Construct flink HA cluster on kubernetes

With the development and improvement of various IT infrastructures, various management, orchestration, and computing frameworks are widely used in daily IT operations and development. This article involves two of the best: Kubernetes and Flink. Kubernetes (hereinafter referred to as k8s) as a container orchestration and management framework, has become very mature today, which also facilitates the integration of another protagonist of this article, Flink with k8s.

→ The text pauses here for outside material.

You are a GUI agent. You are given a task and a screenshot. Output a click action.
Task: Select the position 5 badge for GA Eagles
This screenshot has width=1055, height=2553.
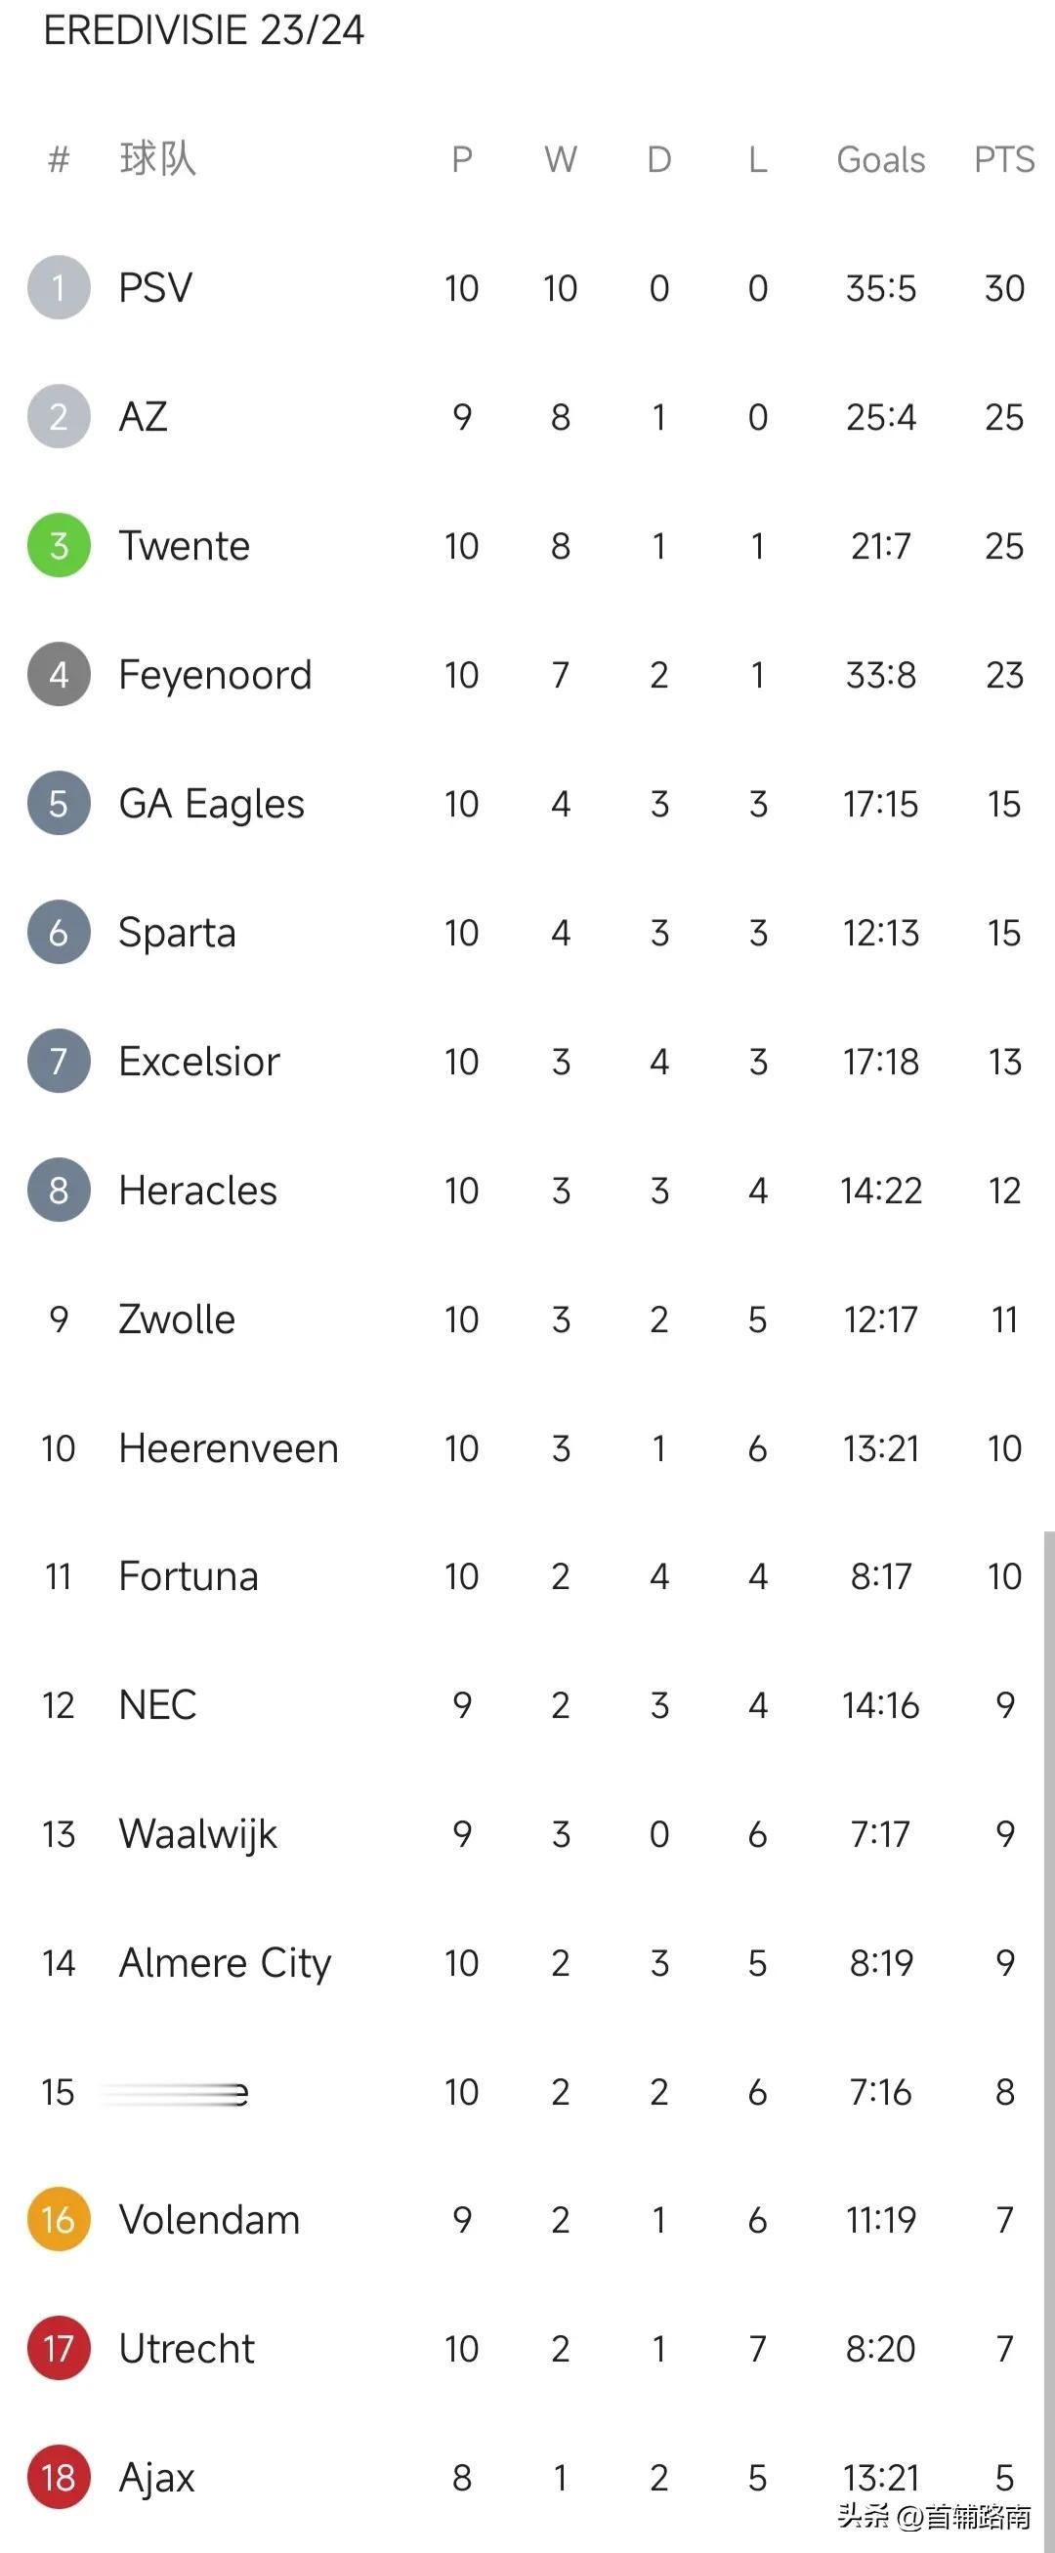pyautogui.click(x=59, y=803)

As of the publication of this article, the official stable version of Flink (1.17) provides a method for deployment on Kubernetes ^{Reference 1}. However, if you directly use the files provided in the official Appendix, the cluster in its high-availability configuration mode cannot run normally. At first, the author tried to build a Session mode high-availability (HA) cluster according to the official guide, but it kept prompting errors, so the author read the entire help document in detail, and it can be said that there are still a few pits in the official help document - although all corresponding explanations can be found, it is quite unfriendly to “take it for granted”.

This article aims to provide a set of ready-to-use k8s configuration and deployment files, to facilitate everyone to quickly build a Session mode high-availability Flink cluster.

Configuration file

Note: If the file name you created is not in accordance with the number_filename.yaml in this article, when executing the kubectl apply -f <file> command, please be sure to execute in the order from small to large numbers in this article.

01_namespace.yaml

This file is used to create the namespace of the service.

apiVersion: v1
kind: Namespace
metadata:
name: ns-public-flink

02_rbac.yaml

This file is used to create the basic role of the service and grant permissions to the role. This actually involves the following paragraph in the official document ^{Reference 1}:

Moreover, you have to start the JobManager and TaskManager pods with a service account which has the permissions to create, edit, delete ConfigMaps. See how to configure service accounts for pods for more information.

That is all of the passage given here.